Shuffle less for SSE4.1 by TobiSchluter · Pull Request #137 · vitaut/zmij

TobiSchluter · 2026-05-07T14:05:16Z

In the current code, we shuffle to reverse the byte order and we shuffle to shift the bits. This combines the two. It also replaces a slow memmove for the decimal digits with another shuffle + store, so that the data is never re-read from memory.

This is my first AI-assisted patch to zmij, and the AI's main task was to figure out the special cases when moving the writing of the last digit behind the shuffles. Previously, the last_digit only sometimes was part of the memmove and could thus end up in a different position. The AI suggested to keep a table of where it goes, and so I did that. A table-free approach made the compiler add a branch and lose time.

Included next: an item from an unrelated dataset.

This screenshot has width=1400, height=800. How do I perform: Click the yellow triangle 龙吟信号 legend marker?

The way I avoided to increase the table size for the various bswap + shift variations and thus messing up alignments or introducing padding is quite simple: what we want to do is to reverse the order and drop the first N digits, where N depends on whether its the integral part or the decimals, and it depends on the exponent. We don't care what is added in the end past the actual digits. So, it doesn't actually matter what the last few entries in the shuffler are, and so we just keep the same bswap shuffle table, read it at an offset and don't care what the entries at the end end up being. This only works because we reverse at the same time, so this cannot be carried to the NEON code. The additional bytes are loaded from the same struct, so it's not uninitialized memory and ASAN is happy, but I'm not sure what the standard says about this. I don't think the SIMD memory access is in its scope. BTW I changed the type of bswap to char * in order to get simpler index algebra and less casts.

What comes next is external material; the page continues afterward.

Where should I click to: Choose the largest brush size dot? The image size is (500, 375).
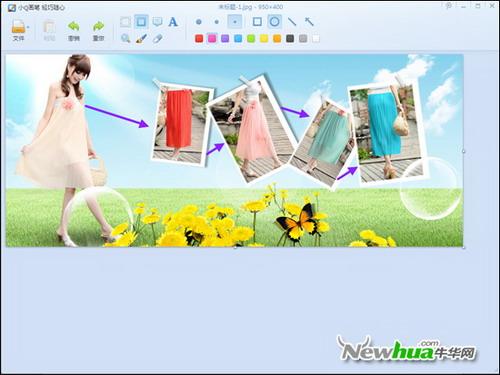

Finally, in order to keep everything branch-free, in the case of dec_exp < 0 where no decimal point is inserted between the digits, the identical shuffle + store operation is simply repeated. This turned out to be measurably faster than conditionally jumping past it. Note that the zmij/canada benchmark, given Canada's geography, doesn't contain any numbers < 1, so I created a separate benchmark (not included) that uses random fixed numbers. To my surprise it was actually faster than the processing of the Canada data. A possible explanation is that it triggered the last_digit far less often but I didn't check this in detail.

On my Zen 4 this saves 5%, on my Tiger Lake it is performance neutral.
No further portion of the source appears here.